Everyone is a builder now
Something different is happening in software teams right now. Designers are shipping code. Engineers are making design decisions. And the boundaries that used to define these roles are dissolving.
AI is transforming how we build software, and in doing so, it’s blurring the lines between designers, engineers, and product managers. As tools like Codex, Claude, Cursor, Lovable, and Vercel’s v0 increasingly generate production-ready code from natural language or design files, the traditional workflow of “design → handoff → implementation” is breaking down. For startup founders, this shift represents a new era of leaner teams, faster iteration, and hybrid roles.
The key question: what happens when everyone becomes a builder?
Designers as builders
Modern AI tools now allow designers to move beyond static mockups and directly build working software. OpenAI’s GPT can turn a hand-drawn sketch into a live website in seconds. Tools like Cursor, Lovable, or Vercel’s v0 let designers describe what they want and generate deployable components without writing code from scratch.
Anthropic has reported similar results internally—designers feeding concepts into Claude and receiving usable frontend code back. As one Vercel engineer put it, “We’re seeing new product designers blend UX, UI, and code in one creative flow.” AI becomes the glue between design intent and execution.
This doesn’t mean every designer must become a software engineer. Rather, it means AI fills the gap, letting designers test, ship, and iterate independently. Human oversight is still needed for polish, integration, and system thinking, but the barrier to implementation has dropped dramatically.
Engineers must learn design
As AI handles more of the coding grunt work, the role of engineers is shifting. “AI has completely changed what it means to write software,” said OpenAI CEO Sam Altman in 2025. Engineers no longer differentiate themselves by writing boilerplate—they add value through system design, product intuition, and quality judgment.
Vercel’s Lee Robinson describes this as the rise of the “product engineer”—someone who understands both code and UX, and can deliver features end-to-end. In the AI-first world, engineering is less about implementation and more about defining what to build and why it matters to users.
That requires engineers to embrace design thinking: user flows, aesthetics, ergonomics. AI can generate five UI layouts in seconds, but only a thoughtful engineer can choose the best one. And with faster iteration comes a need for engineers to own product decisions, not just execute them.
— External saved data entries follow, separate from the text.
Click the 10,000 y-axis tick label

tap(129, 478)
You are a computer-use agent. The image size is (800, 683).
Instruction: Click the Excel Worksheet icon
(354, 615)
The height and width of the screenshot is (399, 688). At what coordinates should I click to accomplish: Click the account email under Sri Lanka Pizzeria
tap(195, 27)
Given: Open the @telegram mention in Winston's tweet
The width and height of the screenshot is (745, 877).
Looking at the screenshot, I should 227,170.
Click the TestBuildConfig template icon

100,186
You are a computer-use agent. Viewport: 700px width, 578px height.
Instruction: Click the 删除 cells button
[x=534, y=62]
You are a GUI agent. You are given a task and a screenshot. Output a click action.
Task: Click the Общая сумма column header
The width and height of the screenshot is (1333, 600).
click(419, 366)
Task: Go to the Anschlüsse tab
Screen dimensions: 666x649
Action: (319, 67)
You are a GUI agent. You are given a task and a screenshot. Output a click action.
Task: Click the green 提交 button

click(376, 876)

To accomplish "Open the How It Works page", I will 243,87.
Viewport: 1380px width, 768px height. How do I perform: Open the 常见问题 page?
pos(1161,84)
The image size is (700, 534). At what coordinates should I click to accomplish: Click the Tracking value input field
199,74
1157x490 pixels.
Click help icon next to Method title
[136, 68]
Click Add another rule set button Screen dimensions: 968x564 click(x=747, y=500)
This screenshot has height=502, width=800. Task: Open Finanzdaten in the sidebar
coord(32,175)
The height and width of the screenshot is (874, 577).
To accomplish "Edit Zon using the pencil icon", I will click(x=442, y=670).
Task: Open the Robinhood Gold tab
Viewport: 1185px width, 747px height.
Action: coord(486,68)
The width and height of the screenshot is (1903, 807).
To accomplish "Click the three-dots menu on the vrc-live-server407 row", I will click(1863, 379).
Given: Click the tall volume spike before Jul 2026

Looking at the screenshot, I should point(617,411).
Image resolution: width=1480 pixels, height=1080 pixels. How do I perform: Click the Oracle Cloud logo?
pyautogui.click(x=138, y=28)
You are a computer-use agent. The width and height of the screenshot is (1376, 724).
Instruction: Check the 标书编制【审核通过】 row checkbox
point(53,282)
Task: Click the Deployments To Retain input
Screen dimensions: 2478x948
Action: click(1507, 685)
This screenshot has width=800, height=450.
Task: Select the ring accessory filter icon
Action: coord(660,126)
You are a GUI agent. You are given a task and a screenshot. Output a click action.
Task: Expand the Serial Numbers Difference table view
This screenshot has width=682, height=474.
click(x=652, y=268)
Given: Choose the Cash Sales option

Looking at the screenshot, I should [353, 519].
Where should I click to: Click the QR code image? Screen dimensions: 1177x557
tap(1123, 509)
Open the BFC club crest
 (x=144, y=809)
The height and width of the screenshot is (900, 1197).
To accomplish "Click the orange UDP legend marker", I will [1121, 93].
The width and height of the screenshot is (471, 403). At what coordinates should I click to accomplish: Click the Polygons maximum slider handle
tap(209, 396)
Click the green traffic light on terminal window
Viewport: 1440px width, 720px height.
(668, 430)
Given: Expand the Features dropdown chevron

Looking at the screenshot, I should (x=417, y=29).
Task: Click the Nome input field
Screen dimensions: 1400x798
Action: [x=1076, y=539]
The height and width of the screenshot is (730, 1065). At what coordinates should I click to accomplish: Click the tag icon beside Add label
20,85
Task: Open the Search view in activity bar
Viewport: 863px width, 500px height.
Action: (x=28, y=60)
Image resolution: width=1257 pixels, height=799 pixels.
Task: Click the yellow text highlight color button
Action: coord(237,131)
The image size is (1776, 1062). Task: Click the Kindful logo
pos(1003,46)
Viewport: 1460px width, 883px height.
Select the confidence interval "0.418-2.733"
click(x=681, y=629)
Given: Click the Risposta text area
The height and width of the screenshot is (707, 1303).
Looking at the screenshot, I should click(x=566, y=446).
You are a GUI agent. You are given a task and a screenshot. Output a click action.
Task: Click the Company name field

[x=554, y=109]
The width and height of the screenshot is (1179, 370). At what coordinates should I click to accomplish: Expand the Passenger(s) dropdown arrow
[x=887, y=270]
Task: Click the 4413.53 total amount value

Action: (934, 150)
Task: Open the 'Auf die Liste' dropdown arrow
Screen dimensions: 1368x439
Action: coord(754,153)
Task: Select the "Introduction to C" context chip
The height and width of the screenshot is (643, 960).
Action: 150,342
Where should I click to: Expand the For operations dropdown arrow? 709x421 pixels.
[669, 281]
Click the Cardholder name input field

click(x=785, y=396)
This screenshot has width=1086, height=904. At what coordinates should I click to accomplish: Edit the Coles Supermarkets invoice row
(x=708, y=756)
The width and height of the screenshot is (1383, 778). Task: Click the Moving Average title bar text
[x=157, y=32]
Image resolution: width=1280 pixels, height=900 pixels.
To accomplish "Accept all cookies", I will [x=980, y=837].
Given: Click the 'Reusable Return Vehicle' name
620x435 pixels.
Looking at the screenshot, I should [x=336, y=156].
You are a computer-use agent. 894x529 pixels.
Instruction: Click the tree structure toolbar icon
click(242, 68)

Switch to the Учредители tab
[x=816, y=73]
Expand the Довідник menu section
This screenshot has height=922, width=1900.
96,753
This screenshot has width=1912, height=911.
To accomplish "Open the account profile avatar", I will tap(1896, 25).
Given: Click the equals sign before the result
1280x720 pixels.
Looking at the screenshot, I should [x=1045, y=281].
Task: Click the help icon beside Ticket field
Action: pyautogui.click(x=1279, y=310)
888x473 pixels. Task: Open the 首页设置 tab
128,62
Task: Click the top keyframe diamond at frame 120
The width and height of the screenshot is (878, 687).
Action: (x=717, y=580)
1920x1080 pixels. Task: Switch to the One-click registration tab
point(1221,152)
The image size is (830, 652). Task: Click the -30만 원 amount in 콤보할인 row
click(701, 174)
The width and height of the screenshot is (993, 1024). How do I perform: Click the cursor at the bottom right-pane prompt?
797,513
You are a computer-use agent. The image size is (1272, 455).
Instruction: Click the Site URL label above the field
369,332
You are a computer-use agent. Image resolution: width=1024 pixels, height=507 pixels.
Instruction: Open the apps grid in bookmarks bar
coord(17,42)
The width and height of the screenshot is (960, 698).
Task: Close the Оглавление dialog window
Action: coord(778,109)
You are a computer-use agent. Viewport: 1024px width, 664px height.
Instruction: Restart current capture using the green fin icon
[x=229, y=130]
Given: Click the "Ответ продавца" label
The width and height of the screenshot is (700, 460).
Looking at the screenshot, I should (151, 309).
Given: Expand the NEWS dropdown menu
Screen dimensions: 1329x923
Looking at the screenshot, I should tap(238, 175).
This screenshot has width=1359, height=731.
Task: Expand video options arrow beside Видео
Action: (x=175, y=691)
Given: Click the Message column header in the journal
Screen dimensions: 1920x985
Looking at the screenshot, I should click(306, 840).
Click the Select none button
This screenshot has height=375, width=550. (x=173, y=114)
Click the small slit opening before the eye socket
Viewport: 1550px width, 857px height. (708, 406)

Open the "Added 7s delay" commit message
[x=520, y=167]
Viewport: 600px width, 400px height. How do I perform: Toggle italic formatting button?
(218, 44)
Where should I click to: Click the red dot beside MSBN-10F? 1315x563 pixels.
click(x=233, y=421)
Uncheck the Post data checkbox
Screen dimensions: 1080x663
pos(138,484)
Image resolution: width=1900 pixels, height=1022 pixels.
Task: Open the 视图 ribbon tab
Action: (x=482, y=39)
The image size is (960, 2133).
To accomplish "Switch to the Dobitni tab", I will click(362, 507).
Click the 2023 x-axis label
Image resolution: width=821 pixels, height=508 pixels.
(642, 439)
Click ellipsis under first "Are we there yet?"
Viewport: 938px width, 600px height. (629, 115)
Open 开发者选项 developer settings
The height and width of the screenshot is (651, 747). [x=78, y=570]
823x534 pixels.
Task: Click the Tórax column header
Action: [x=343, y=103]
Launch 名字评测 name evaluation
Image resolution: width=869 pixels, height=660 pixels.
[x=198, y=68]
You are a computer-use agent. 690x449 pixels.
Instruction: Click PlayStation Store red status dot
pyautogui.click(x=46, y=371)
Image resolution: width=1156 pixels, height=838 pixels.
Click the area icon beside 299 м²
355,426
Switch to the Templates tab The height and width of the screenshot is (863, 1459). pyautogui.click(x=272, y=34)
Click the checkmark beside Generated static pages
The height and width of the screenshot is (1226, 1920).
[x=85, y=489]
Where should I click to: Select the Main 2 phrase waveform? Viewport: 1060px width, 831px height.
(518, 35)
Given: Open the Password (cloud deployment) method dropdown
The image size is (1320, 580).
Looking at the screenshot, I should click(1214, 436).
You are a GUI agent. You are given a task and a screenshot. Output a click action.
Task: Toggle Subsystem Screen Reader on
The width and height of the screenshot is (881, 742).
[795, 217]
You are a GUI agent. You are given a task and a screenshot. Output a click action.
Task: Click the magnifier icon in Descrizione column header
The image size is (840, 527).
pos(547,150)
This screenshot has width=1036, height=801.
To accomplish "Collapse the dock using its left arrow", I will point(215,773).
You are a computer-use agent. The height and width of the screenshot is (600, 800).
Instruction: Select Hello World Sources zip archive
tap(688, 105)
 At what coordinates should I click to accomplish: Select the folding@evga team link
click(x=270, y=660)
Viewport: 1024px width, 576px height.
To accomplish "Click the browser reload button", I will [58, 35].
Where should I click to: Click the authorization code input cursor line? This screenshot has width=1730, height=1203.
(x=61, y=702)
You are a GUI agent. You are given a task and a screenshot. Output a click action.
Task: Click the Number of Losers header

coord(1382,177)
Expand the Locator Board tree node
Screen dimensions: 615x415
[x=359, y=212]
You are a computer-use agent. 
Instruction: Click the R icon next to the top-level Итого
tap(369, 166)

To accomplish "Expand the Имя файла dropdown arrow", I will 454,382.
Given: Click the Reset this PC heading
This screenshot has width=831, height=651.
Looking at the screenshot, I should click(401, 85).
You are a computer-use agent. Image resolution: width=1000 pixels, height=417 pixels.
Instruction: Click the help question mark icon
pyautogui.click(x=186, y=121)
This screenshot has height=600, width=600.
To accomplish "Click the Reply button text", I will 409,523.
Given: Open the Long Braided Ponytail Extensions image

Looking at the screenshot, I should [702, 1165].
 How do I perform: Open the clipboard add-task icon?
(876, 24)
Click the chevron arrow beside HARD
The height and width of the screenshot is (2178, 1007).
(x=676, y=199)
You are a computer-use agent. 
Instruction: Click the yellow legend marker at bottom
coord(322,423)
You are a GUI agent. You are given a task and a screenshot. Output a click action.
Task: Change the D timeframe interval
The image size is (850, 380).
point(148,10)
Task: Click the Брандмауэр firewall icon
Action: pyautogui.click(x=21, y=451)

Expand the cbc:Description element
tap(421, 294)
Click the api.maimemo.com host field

Rise of the product engineer
The convergence of design and engineering is giving rise to hybrid roles: product engineers, design engineers, AI product creators. These are people who think across disciplines and use AI to amplify their reach.
Lee Robinson notes this trend began before AI but is now supercharged. One person can realistically ideate, build, and ship an entire feature. Some even talk about the “single-person startup”—a founder or product engineer building an MVP solo using AI copilots like Lovable.
Falk Gottlob frames this as a new role: the AI Product Engineer, who combines “the strategic thinking of a PM, the technical skills of an engineer, and the creative instincts of a designer, all amplified by AI.” This isn’t theory. Small teams are already doing it. With AI, iteration speed becomes a core advantage. New ideas can be tested in hours, not weeks.
What happens to product managers?
If designers and engineers are shipping faster and taking on more product thinking, where does that leave PMs?
Some suggest the role could shrink or even vanish in small teams. Ryan Ford provocatively asked: “Why do we need PMs if designers do more and engineers disappear?” In AI-native startups, the old model of a PM coordinating between silos is less relevant because the silos themselves are disappearing.
Still, most experts agree that PMs aren’t going away—they’re evolving. AI generates outputs, but it can’t define strategy, understand users emotionally, or prioritize trade-offs. Vince Law argues that PMs now play a bigger role in steering the team, not just writing specs. When everyone has a “turbo paddle,” someone needs to steer the boat.
Future PMs will spend less time writing Jira tickets and more time synthesizing feedback, defining goals, and making sure the team builds the right thing. They may also take on AI-specific duties like model governance or managing AI-integrated products.
A new model for product teams
AI is dissolving the boundaries between traditional roles. Designers can now build. Engineers must design. PMs shift from task managers to strategic leaders.
Startups that embrace this fluidity can move faster and do more with fewer people. They can ship prototypes using tools like Lovable, tweak them with AI, and test them with users—all in days, not months. The most innovative teams aren’t rigid org charts, but integrated units of humans and AIs solving problems together.
This doesn’t mean every team member must be a generalist. But it does mean the walls between “design,” “engineering,” and “product” are coming down. The best creators in this new era will be those who speak all three languages and know how to wield AI as a co-creator.
Final thoughts
The AI revolution isn’t about replacing designers or engineers—it’s about augmenting them, accelerating them, and blending their workflows. For founders, this means rethinking how teams are structured. Instead of three separate departments passing work down an assembly line, imagine a few product engineers collaborating directly with AI to ship features from idea to execution.
Those who adapt fastest—by hiring hybrid thinkers, embracing AI tools like Lovable, and flattening communication—will have a huge edge. Because in 2025, speed of iteration is the ultimate competitive advantage.